▶ **DIRECTIONS FOR THIS TASK**: Exclude pictures; retype the lines below from the line containing "Task: Open the Departamento dropdown" through the end of the records, both ends kept.
:: EXERCISE MATERIAL ::
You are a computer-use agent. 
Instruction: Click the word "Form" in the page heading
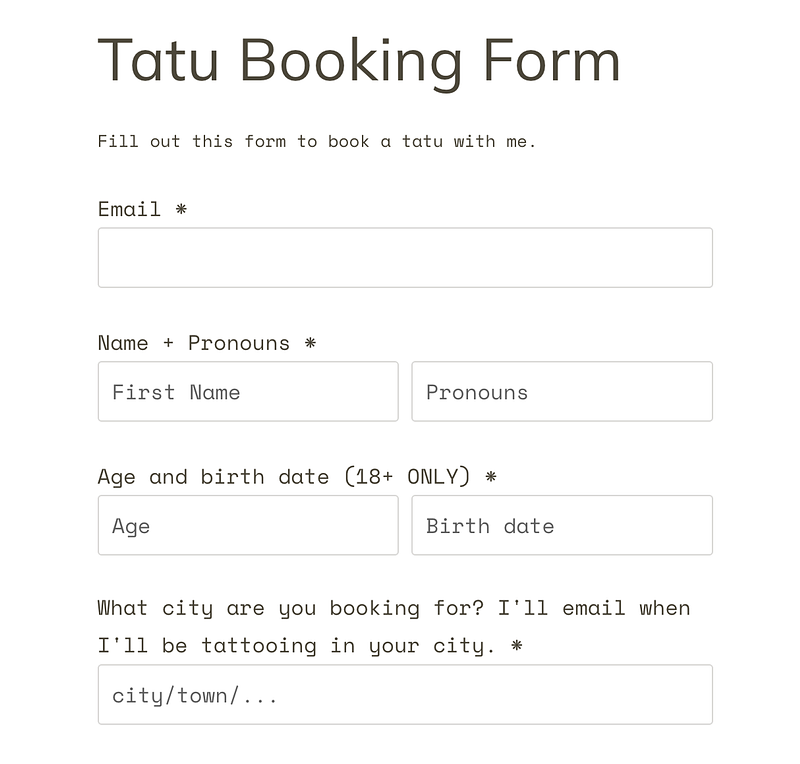pos(551,60)
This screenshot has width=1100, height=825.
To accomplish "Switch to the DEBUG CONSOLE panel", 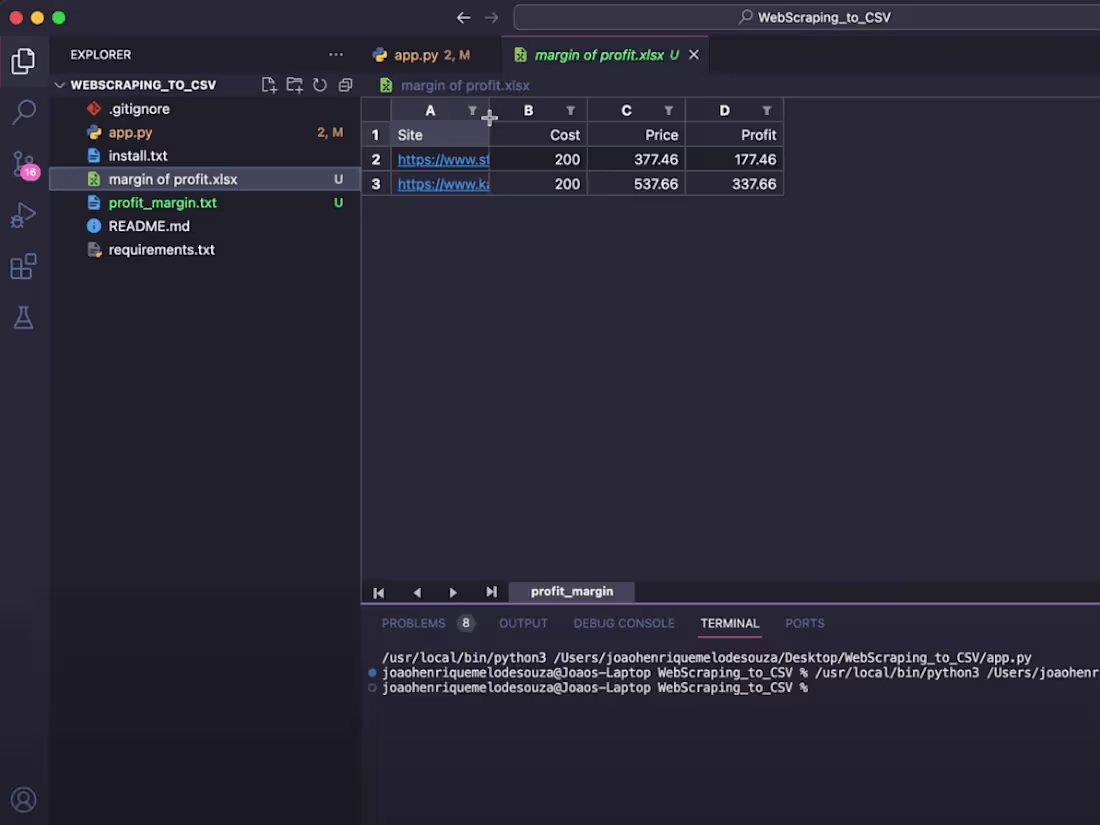I will [x=624, y=623].
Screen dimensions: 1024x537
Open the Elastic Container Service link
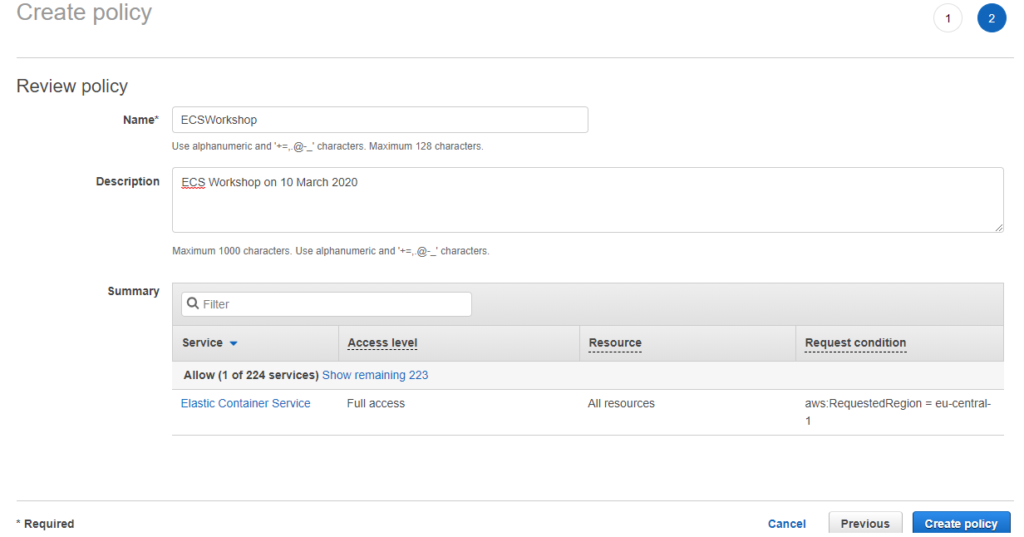[x=245, y=404]
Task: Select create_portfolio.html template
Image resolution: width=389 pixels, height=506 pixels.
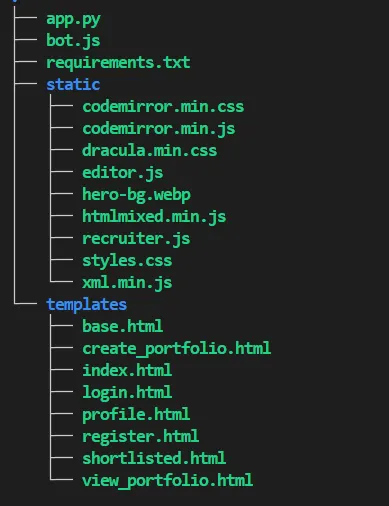Action: (176, 348)
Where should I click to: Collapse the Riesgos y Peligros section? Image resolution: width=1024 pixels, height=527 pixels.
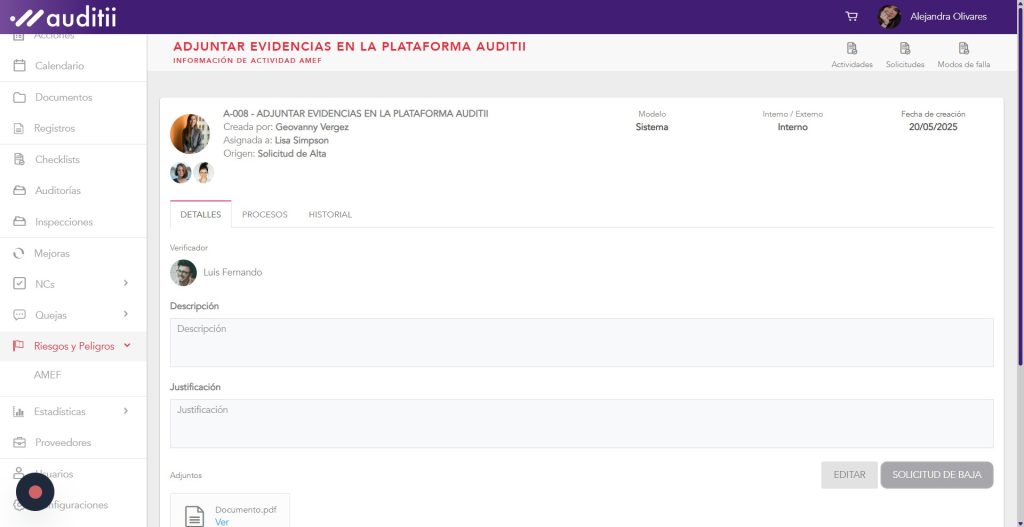[x=127, y=346]
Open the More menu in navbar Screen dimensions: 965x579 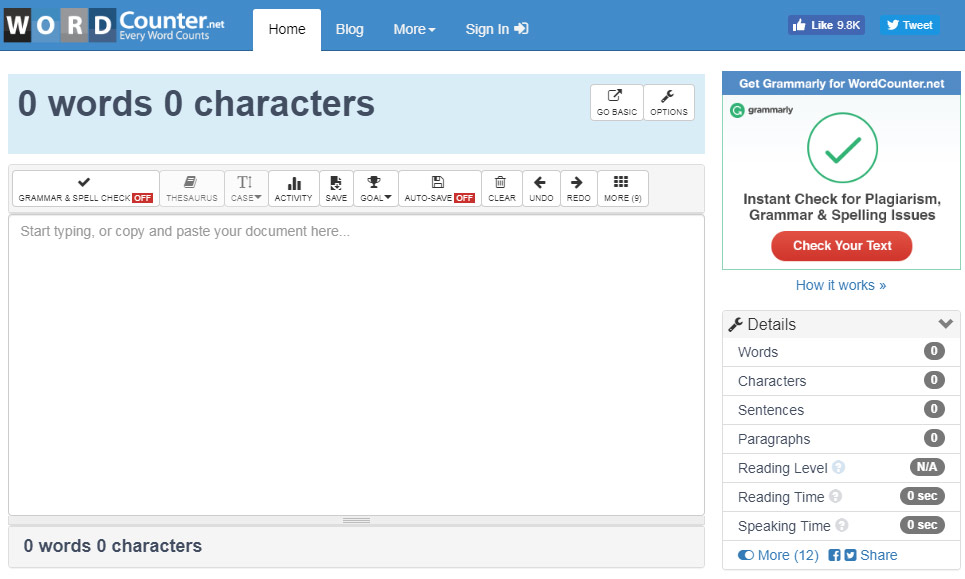pos(414,29)
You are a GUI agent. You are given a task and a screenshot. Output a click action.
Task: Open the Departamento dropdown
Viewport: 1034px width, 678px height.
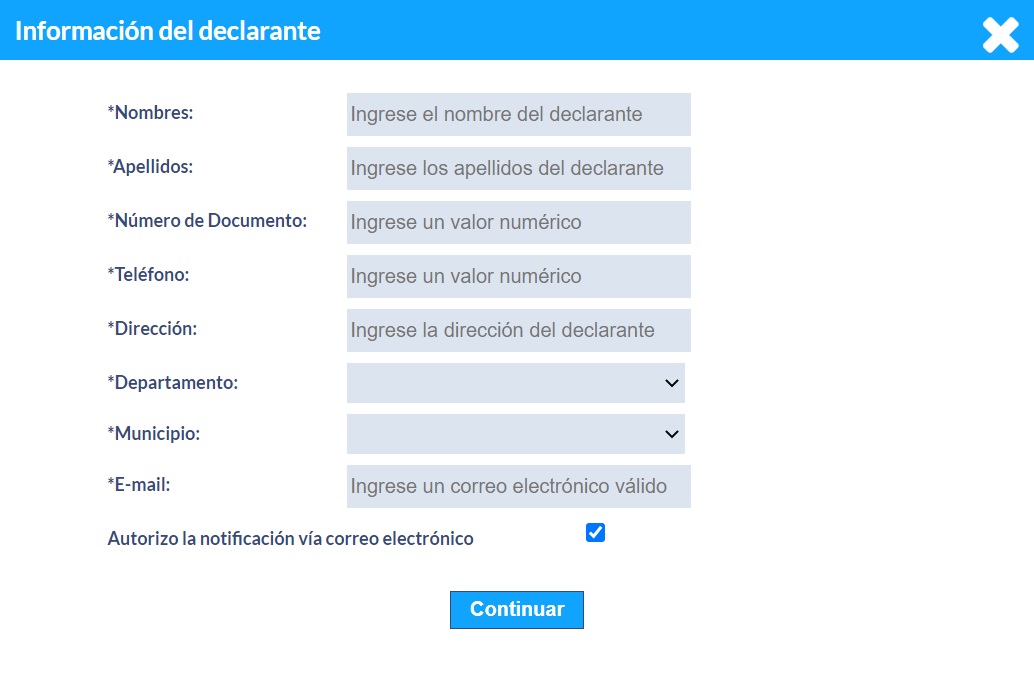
:::
▶ **WRITTEN SOLUTION**:
Task: Open the Departamento dropdown
Viewport: 1034px width, 678px height.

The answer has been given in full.